Each line of the records below that holds "Default" should be returned.

[TASK INPUTS — start]

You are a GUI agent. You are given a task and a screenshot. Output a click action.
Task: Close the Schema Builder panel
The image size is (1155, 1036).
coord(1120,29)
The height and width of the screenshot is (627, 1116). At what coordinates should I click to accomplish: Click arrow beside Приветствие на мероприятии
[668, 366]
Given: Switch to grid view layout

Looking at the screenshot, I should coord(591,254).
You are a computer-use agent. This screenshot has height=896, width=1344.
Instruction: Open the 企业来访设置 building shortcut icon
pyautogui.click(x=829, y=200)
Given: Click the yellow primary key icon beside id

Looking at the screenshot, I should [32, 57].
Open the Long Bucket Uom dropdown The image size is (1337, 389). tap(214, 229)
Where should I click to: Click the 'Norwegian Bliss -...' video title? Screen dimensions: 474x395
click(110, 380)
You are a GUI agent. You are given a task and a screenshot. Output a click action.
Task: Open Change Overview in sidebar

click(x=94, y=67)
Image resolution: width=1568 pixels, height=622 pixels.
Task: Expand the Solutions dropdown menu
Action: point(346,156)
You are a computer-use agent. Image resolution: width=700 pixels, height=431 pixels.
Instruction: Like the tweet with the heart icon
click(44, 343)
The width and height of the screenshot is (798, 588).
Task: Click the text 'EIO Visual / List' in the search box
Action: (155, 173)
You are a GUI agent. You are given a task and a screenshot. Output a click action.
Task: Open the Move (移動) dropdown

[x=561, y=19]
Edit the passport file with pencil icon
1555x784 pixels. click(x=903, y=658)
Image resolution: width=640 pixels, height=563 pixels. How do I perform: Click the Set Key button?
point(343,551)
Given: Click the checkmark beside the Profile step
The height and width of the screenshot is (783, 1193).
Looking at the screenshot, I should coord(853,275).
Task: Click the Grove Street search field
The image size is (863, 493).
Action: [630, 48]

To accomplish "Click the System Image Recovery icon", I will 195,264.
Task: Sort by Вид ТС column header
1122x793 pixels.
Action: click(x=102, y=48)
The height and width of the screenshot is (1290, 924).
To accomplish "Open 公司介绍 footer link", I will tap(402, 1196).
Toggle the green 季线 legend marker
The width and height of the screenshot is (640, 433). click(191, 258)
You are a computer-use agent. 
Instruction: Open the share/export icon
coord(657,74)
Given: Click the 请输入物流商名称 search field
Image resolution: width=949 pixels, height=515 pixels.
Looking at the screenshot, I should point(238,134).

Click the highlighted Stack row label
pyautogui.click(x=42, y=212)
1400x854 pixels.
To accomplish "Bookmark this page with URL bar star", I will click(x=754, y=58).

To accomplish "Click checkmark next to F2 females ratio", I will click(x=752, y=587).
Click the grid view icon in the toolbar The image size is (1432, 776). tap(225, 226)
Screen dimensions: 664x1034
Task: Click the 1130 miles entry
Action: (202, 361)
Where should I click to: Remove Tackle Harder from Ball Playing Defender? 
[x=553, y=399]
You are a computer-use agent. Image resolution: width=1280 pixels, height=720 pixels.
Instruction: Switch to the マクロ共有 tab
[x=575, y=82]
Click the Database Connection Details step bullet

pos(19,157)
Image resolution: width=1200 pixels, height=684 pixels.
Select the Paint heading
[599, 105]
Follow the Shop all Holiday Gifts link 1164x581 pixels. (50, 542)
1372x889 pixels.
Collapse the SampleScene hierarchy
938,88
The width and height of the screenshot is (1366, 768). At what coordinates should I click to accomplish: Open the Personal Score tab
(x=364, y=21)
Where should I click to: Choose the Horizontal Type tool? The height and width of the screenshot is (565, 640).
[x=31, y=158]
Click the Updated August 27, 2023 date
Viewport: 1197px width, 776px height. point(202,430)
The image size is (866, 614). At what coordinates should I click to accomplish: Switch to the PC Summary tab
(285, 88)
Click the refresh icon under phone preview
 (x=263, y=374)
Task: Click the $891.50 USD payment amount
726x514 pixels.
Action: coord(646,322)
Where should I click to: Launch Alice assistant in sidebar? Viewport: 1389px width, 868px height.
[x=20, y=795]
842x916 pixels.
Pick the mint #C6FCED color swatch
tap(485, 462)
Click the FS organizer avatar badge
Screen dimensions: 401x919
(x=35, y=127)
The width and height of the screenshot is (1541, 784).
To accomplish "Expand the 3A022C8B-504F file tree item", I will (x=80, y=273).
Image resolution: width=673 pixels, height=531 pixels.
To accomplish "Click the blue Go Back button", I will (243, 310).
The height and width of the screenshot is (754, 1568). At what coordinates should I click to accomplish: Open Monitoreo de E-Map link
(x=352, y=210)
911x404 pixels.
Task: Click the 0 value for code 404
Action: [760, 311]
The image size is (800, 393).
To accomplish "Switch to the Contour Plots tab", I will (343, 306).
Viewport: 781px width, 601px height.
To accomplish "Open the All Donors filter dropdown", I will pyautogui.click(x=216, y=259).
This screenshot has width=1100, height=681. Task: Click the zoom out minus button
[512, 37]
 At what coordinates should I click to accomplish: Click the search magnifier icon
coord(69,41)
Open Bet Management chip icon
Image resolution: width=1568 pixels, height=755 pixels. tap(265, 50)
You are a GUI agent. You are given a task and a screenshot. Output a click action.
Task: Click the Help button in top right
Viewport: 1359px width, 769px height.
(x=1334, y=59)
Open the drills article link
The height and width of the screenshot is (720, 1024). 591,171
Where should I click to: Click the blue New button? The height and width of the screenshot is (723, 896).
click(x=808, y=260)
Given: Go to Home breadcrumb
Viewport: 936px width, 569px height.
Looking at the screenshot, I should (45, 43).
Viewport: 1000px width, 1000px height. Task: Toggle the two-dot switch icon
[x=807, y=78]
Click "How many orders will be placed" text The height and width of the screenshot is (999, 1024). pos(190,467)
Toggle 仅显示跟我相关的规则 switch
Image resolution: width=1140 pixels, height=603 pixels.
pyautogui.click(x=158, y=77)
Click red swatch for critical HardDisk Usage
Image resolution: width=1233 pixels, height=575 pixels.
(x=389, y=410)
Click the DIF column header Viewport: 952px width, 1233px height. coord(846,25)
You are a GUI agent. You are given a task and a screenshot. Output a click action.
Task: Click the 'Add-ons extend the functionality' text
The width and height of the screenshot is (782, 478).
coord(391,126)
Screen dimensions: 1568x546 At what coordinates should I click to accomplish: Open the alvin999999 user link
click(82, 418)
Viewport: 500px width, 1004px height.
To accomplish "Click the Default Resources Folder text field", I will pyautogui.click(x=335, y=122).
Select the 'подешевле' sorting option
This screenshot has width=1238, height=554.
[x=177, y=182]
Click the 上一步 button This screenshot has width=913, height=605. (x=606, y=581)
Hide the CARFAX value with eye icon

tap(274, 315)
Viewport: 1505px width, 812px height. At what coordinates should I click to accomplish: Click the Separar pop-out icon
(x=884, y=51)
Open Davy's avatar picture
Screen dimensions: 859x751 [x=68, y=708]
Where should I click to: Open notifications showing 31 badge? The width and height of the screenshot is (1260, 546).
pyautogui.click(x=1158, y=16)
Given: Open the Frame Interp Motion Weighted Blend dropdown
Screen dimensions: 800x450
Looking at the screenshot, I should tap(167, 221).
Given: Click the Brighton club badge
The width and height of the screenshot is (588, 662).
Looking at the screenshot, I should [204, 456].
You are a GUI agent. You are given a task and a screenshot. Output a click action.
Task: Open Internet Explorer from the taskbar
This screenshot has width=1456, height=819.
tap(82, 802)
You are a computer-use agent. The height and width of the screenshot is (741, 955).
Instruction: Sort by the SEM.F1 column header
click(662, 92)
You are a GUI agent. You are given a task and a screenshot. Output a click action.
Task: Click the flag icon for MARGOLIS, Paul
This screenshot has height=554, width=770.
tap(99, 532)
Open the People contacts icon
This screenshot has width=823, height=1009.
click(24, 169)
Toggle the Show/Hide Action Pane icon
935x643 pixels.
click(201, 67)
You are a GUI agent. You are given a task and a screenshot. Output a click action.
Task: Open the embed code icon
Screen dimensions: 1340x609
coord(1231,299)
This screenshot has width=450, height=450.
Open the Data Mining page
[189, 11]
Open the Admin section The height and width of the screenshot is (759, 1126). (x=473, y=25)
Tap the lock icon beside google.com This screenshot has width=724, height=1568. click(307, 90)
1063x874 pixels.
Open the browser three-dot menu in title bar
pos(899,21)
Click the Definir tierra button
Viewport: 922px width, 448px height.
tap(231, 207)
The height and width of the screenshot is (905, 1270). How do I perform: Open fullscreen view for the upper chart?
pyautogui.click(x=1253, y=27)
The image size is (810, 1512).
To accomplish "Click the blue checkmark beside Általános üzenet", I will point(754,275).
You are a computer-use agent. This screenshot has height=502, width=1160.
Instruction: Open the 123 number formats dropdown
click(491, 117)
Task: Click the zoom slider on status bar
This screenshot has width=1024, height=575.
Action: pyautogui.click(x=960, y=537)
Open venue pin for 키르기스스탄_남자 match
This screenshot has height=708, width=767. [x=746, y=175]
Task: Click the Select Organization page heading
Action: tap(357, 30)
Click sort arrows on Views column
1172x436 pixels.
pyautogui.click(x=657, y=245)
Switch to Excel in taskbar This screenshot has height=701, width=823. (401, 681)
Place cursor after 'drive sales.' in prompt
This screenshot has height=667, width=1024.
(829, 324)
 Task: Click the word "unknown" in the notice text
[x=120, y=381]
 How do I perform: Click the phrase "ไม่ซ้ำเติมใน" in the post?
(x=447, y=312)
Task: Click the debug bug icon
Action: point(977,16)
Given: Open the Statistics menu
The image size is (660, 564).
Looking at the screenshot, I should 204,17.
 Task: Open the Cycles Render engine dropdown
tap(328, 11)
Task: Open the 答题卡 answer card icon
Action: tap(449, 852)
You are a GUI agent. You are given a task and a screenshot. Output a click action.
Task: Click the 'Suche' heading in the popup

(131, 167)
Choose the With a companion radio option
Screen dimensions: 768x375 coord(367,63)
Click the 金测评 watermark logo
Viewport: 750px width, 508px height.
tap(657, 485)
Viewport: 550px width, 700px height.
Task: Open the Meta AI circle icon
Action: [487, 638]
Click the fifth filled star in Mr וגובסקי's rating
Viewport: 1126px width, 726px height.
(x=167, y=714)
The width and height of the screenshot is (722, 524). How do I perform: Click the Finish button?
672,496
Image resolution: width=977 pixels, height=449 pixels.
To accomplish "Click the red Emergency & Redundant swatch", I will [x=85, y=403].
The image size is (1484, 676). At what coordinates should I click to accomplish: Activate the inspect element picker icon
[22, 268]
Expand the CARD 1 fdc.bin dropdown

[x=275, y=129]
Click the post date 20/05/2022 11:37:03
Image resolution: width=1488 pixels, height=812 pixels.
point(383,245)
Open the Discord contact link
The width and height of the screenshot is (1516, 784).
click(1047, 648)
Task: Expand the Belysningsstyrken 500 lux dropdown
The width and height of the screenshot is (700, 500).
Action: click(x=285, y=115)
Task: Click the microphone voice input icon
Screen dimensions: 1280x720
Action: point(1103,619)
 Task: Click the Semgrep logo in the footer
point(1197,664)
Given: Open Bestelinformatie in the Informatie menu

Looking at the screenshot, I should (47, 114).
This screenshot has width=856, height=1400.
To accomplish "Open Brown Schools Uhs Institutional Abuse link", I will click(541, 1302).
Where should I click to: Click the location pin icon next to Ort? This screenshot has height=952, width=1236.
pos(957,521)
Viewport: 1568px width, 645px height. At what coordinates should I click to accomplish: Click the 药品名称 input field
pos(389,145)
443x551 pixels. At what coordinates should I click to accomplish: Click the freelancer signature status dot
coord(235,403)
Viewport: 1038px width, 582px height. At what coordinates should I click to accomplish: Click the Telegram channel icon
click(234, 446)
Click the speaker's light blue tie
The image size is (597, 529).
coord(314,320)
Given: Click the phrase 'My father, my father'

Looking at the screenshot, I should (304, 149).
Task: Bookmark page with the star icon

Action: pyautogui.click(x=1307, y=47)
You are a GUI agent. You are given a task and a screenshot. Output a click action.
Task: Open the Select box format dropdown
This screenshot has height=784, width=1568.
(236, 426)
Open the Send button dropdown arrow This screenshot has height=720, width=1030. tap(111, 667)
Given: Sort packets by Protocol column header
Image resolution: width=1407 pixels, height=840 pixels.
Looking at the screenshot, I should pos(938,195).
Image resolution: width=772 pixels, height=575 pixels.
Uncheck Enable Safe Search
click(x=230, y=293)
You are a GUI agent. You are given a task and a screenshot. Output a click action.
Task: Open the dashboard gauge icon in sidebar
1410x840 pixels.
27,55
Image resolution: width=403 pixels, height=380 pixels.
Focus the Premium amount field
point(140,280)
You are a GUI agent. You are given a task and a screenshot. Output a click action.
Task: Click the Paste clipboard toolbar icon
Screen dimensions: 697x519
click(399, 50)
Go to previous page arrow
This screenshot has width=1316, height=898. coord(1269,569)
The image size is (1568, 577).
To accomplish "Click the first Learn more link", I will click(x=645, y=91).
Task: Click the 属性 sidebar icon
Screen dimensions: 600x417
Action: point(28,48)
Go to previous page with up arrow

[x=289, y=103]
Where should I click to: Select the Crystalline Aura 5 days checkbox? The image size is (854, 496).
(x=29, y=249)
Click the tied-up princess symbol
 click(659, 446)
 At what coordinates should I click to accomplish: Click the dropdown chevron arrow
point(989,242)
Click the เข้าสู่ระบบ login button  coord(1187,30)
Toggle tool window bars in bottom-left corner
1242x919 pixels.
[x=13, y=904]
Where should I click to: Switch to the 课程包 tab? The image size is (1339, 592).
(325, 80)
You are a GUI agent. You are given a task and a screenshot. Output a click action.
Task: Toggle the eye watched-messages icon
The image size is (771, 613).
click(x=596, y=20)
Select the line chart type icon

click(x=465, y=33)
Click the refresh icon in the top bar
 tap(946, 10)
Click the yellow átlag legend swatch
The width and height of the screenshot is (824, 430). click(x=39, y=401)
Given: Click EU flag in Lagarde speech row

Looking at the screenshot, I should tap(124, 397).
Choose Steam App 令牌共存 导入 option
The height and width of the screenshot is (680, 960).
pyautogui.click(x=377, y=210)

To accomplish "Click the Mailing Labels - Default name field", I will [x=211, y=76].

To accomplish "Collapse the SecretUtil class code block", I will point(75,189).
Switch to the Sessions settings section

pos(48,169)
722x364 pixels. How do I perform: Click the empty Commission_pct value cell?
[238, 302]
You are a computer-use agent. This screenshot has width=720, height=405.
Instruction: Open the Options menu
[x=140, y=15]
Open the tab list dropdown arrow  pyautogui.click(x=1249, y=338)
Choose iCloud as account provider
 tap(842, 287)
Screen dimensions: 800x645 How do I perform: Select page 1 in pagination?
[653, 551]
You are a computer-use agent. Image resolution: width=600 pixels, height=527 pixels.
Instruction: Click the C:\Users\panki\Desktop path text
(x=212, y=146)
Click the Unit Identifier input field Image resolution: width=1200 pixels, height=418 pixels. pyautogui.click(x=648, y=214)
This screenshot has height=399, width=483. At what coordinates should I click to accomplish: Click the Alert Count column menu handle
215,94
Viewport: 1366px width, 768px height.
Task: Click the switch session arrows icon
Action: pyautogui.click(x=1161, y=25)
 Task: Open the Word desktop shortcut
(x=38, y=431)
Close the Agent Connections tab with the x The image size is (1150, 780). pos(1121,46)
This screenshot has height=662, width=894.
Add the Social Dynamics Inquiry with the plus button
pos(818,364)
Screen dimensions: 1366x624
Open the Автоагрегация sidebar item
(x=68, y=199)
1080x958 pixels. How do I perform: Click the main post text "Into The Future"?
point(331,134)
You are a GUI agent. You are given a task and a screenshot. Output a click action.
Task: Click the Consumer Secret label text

[TASK INPUTS — finish]

▶ _EXERCISE SOLUTION_
To accomplish "Click the Default Resources Folder text field", I will pyautogui.click(x=335, y=122).
To accomplish "Click the Mailing Labels - Default name field", I will [x=211, y=76].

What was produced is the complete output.